- [Data for review]
◆ ◆ ◆ ◆ ◆ ◆ ◆

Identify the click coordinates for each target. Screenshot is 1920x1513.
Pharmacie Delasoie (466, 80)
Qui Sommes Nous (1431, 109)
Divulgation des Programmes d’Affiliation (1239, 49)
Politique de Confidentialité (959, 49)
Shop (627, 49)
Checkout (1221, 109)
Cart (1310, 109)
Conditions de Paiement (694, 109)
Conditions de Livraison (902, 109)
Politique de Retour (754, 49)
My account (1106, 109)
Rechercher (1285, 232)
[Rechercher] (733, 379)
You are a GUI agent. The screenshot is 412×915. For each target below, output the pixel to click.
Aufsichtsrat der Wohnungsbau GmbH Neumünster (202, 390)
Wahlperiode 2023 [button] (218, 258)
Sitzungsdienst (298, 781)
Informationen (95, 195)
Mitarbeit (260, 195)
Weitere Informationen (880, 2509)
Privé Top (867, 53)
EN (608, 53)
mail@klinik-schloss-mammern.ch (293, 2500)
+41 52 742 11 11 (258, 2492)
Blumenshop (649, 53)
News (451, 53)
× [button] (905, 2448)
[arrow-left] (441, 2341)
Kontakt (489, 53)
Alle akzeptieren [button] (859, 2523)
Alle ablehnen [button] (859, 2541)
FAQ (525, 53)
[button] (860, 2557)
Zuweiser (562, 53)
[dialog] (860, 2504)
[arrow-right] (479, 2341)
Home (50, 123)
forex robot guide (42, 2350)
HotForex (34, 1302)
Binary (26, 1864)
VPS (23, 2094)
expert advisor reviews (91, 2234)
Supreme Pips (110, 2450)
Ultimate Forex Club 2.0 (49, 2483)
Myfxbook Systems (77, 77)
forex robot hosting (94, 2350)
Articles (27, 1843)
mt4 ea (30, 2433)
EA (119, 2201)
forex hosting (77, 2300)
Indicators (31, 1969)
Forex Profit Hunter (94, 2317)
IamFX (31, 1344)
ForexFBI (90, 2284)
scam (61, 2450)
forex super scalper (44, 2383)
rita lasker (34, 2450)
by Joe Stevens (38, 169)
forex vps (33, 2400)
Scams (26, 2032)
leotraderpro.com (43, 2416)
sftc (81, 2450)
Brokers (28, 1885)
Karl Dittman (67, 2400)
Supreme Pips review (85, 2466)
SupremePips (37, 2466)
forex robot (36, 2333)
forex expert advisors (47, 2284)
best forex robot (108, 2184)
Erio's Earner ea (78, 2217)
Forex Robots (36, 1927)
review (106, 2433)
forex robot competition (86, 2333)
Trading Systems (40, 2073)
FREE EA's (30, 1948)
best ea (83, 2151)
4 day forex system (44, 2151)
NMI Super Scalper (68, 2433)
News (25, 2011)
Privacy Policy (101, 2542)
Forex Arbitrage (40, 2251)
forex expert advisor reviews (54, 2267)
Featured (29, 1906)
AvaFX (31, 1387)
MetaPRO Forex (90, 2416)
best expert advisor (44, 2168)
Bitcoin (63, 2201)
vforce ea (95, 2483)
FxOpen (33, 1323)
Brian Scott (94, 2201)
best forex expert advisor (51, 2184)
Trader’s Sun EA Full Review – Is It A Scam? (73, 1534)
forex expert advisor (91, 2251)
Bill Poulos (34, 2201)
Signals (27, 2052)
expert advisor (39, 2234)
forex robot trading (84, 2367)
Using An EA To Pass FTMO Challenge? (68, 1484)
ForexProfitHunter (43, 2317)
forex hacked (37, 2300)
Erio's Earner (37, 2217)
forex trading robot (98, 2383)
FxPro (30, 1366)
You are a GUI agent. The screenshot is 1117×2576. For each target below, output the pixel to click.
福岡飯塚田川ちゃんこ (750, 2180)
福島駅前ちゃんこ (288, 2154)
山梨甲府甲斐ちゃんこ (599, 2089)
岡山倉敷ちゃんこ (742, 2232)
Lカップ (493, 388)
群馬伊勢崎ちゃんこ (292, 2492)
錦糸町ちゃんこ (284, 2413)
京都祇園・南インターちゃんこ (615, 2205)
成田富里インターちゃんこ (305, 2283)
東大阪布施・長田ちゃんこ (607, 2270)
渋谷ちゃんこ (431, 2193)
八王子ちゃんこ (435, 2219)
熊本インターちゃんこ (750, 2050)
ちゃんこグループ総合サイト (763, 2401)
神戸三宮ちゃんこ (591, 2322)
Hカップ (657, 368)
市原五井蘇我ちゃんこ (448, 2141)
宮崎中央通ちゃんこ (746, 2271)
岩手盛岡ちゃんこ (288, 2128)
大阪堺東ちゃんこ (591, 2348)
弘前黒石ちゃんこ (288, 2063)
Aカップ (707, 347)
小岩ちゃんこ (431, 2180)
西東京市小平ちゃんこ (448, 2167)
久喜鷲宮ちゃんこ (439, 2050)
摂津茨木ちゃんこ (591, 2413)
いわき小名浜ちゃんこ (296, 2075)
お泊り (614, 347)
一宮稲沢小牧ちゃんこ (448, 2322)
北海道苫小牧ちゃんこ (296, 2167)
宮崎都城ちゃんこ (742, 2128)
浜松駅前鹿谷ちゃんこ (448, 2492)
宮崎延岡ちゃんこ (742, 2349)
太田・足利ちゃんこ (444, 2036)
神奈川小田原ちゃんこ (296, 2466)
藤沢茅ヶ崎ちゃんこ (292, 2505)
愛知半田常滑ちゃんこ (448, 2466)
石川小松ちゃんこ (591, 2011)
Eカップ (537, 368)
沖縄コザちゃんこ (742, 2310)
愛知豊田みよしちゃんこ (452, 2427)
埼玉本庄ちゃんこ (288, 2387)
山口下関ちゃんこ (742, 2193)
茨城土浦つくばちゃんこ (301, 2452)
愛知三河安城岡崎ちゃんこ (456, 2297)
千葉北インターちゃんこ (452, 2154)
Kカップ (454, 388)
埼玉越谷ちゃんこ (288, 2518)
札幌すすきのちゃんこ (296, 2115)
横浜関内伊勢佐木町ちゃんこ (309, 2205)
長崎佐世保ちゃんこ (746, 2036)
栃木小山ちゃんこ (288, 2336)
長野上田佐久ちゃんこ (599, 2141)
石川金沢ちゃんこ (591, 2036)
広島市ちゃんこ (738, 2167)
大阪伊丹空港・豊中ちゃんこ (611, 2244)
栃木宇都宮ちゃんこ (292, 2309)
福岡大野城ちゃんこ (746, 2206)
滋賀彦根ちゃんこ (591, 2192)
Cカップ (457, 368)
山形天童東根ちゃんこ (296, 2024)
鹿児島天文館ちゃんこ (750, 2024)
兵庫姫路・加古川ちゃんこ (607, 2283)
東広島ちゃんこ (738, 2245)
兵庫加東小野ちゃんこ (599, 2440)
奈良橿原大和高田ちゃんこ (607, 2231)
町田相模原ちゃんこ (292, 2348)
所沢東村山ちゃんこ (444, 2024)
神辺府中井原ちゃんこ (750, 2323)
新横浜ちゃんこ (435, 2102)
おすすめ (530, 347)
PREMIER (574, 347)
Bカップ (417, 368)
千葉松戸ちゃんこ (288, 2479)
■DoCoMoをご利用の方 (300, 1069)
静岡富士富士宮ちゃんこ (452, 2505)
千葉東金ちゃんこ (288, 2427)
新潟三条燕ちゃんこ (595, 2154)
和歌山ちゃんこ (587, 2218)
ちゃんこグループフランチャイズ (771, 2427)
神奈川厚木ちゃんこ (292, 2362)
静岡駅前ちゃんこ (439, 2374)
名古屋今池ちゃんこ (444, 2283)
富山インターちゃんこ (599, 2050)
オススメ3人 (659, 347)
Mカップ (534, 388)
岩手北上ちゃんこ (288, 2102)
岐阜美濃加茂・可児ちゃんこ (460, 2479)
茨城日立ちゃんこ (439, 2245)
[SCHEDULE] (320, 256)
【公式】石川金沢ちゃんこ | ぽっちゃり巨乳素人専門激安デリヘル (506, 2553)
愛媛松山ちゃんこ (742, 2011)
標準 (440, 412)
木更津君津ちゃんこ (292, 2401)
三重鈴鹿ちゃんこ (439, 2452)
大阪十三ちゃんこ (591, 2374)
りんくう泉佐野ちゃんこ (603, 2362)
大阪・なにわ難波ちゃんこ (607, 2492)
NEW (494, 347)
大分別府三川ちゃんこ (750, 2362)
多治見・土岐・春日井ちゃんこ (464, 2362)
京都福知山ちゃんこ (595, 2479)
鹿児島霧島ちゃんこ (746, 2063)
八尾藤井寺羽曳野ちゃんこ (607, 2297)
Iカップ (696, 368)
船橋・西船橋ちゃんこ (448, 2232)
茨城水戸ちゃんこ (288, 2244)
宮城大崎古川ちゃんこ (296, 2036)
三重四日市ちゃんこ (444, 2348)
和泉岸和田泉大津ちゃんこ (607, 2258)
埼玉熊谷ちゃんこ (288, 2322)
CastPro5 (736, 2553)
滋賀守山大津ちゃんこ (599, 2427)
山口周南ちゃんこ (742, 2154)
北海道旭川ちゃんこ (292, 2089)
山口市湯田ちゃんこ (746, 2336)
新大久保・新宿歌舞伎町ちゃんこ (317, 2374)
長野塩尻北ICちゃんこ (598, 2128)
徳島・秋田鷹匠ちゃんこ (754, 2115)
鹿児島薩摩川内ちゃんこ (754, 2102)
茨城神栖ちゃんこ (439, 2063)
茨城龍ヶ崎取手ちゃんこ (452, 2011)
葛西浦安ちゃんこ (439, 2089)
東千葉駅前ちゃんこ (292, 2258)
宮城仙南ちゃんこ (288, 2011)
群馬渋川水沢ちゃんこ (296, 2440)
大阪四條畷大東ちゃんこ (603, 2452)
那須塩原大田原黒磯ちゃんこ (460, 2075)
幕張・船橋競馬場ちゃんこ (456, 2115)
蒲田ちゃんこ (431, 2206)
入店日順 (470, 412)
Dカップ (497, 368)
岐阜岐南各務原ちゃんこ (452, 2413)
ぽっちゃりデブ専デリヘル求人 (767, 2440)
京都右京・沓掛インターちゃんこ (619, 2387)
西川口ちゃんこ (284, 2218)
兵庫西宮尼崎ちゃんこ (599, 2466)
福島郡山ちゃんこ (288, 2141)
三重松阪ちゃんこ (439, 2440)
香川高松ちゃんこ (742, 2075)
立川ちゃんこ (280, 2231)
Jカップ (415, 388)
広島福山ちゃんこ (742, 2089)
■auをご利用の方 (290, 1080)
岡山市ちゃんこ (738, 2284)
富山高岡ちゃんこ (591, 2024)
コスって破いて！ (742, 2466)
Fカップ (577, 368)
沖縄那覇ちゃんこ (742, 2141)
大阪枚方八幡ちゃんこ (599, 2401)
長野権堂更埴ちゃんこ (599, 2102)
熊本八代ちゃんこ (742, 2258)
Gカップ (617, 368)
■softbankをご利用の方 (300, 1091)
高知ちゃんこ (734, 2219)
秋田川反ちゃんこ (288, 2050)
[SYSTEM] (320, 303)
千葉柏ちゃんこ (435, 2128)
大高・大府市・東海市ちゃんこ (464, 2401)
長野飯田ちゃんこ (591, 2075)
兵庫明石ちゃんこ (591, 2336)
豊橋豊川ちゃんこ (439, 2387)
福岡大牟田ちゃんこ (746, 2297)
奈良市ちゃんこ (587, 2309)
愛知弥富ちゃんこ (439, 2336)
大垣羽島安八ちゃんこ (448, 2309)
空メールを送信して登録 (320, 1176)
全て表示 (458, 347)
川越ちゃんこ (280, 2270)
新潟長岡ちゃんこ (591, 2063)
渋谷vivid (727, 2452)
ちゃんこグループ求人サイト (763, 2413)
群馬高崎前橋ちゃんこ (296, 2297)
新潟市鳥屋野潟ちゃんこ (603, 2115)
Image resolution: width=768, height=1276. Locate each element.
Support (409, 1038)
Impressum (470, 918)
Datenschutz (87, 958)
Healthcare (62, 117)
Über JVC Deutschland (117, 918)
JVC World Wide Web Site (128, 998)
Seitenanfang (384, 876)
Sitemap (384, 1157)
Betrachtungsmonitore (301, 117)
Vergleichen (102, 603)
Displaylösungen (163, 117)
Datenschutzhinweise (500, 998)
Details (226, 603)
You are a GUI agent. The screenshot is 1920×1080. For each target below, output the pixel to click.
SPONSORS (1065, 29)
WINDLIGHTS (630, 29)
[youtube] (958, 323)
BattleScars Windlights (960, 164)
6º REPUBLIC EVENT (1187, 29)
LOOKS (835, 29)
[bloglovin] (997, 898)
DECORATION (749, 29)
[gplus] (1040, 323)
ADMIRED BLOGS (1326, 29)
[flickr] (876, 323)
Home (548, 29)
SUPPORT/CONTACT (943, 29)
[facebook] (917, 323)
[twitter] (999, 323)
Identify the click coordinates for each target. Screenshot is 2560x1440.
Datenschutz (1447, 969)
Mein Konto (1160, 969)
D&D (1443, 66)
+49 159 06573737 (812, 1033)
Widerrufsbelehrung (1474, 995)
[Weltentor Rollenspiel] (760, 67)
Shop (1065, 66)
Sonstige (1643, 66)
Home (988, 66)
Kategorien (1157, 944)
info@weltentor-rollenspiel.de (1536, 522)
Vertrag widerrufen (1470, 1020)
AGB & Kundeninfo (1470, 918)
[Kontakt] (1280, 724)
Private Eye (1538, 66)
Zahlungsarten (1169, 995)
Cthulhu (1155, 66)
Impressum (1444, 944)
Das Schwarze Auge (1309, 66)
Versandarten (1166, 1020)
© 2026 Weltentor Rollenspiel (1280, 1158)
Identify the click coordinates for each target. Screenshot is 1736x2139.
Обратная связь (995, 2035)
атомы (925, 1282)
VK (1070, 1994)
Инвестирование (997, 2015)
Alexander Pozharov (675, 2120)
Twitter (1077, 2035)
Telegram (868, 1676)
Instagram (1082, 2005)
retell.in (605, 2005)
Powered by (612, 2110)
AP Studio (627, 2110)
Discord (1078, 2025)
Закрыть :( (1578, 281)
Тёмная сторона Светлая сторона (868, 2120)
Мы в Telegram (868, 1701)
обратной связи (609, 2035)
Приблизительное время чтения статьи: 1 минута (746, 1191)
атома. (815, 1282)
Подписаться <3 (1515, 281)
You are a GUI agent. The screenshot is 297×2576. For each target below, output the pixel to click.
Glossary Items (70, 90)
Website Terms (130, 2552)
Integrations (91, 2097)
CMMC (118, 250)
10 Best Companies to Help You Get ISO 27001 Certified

◆ ◆ ◆ ◆ ◆ ◆ ◆

Please make an exact copy of the lines above from the line with "Alle ablehnen [button] (859, 2541)" through the line with "Myfxbook Systems (77, 77)", both ends included.

- [Exercise result]
Alle ablehnen [button] (859, 2541)
FAQ (525, 53)
[button] (860, 2557)
Zuweiser (562, 53)
[dialog] (860, 2504)
[arrow-right] (479, 2341)
Home (50, 123)
forex robot guide (42, 2350)
HotForex (34, 1302)
Binary (26, 1864)
VPS (23, 2094)
expert advisor reviews (91, 2234)
Supreme Pips (110, 2450)
Ultimate Forex Club 2.0 (49, 2483)
Myfxbook Systems (77, 77)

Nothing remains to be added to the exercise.